BEGIN SUPPLIED PASSAGE
The repository includes a complete dev container setup for VS Code:

# Open in VS Code
code .
# Click "Reopen in Container" when prompted

Manual Docker

# Build
docker build -f .devcontainer/Dockerfile -t firstname-to-nationality .

# Run
docker run -it --rm -v $(pwd):/workspace firstname-to-nationality

⚡ Performance

The implementation offers:

  • Fast training with scikit-learn
  • Memory efficiency
  • Batch processing support
  • Python optimizations

🧬 Dependencies

Core Requirements:

  • Python 3.13+
  • scikit-learn >= 1.3.0
  • numpy >= 1.25.0
  • pandas >= 2.0.0
  • joblib >= 1.3.0
  • geopy >= 2.3.0 (for city-based predictions)

Development:

  • pytest, black, isort, pylint, mypy

🤝 Contributing

  1. Use the dev container for consistent environment
  2. Follow type hints throughout
  3. Run tests: pytest
  4. Format code: black . && isort .
  5. Check types: mypy firstname_to_nationality/

Automated Release Process

This repository uses a fully automated release workflow:

  1. Push your code to the main branch
  2. Version is automatically bumped based on conventional commit messages
  3. GitHub release is created automatically with AI-generated release notes
  4. Package is published to PyPI automatically

For more details, see .github/WORKFLOW_SETUP.md.
END SUPPLIED PASSAGE
BEGIN AVAILABLE DATA
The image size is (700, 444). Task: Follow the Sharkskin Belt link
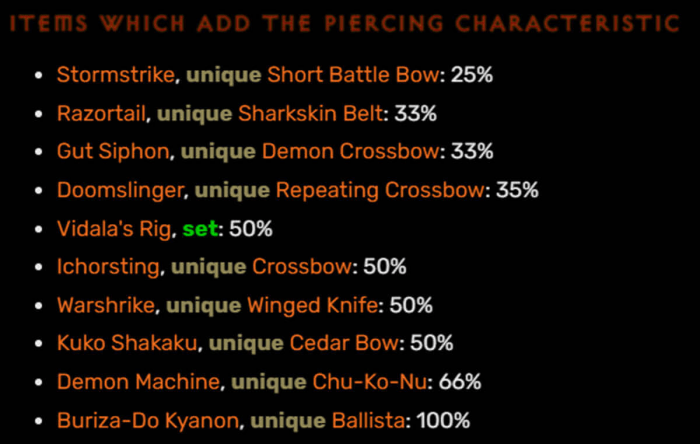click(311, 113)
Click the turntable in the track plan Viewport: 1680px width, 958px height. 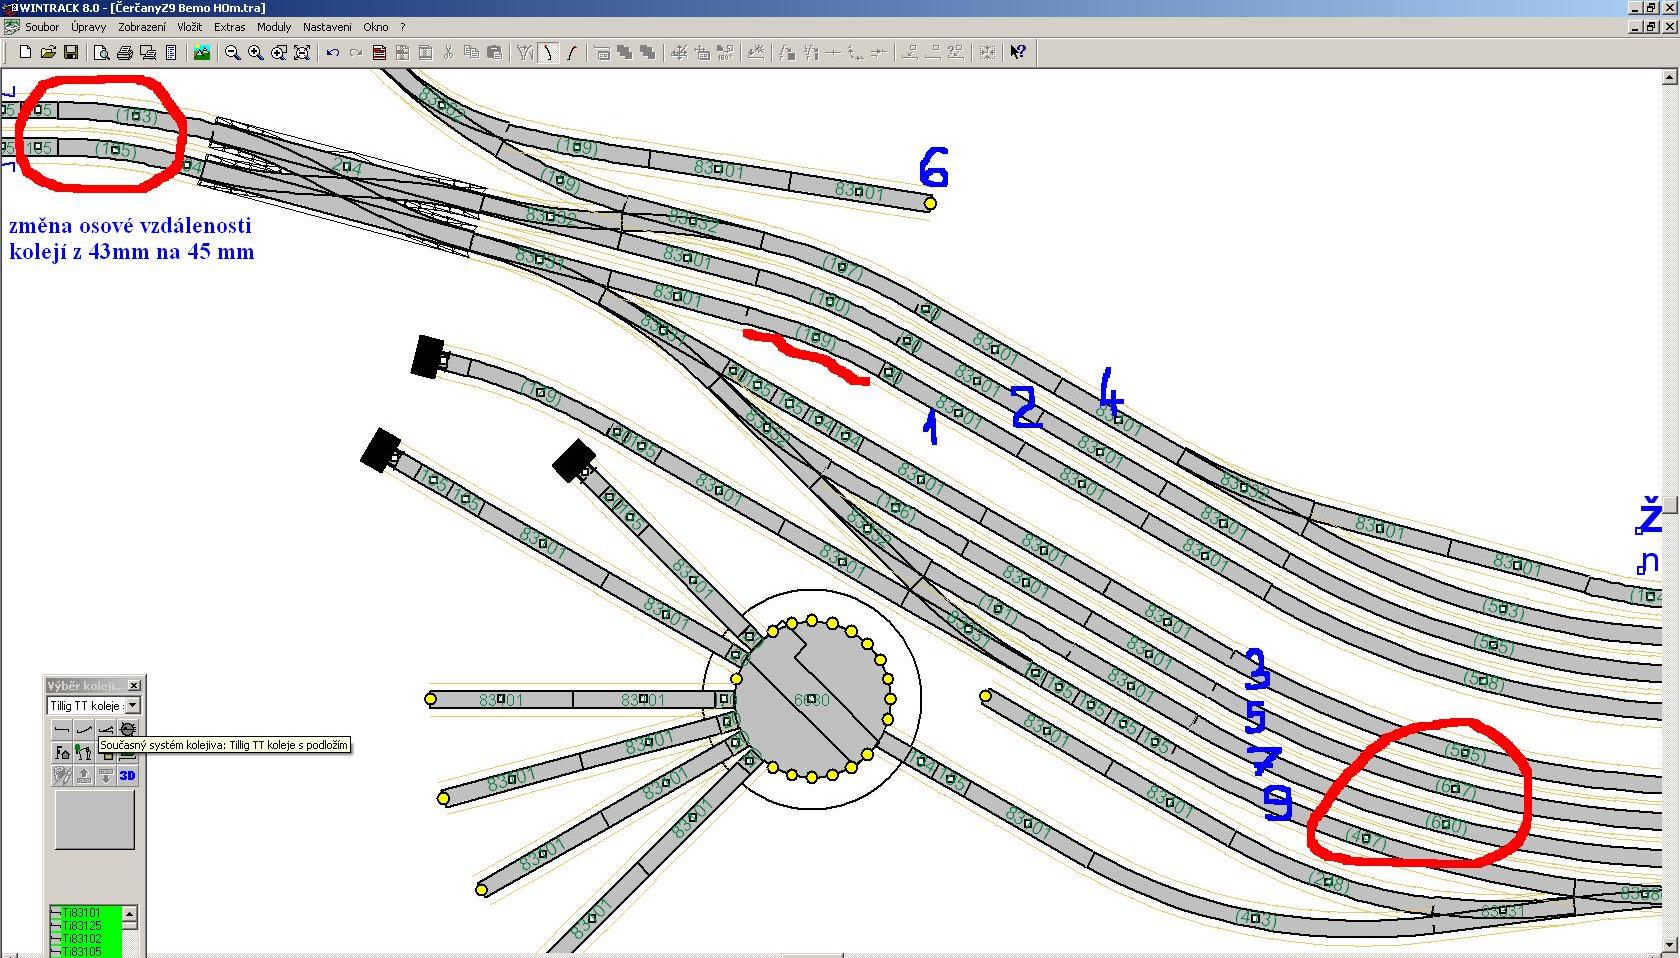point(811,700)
END AVAILABLE DATA
> _EXERCISE 1_
According to the firstname-to-nationality README, what minimum Python version does the project require?
> _EXERCISE 2_
Write a continuation of the firstname-to-nationality README, picking up right after its last sentence.

> _WRITTEN RESPONSE 1_
Python 3.13 or newer.

> _WRITTEN RESPONSE 2_
Commit Message Format

Use conventional commits for automatic version bumping:

  • fix: description → Patch version bump (1.0.0 → 1.0.1)
  • feat: description → Minor version bump (1.0.0 → 1.1.0)
  • feat!: description → Major version bump (1.0.0 → 2.0.0)

Setting Up GitHub Actions Workflows

If you're a maintainer and need to set up the auto-version-bump workflow, see .github/WORKFLOW_SETUP.md for detailed instructions on configuring the required GitHub App for authentication.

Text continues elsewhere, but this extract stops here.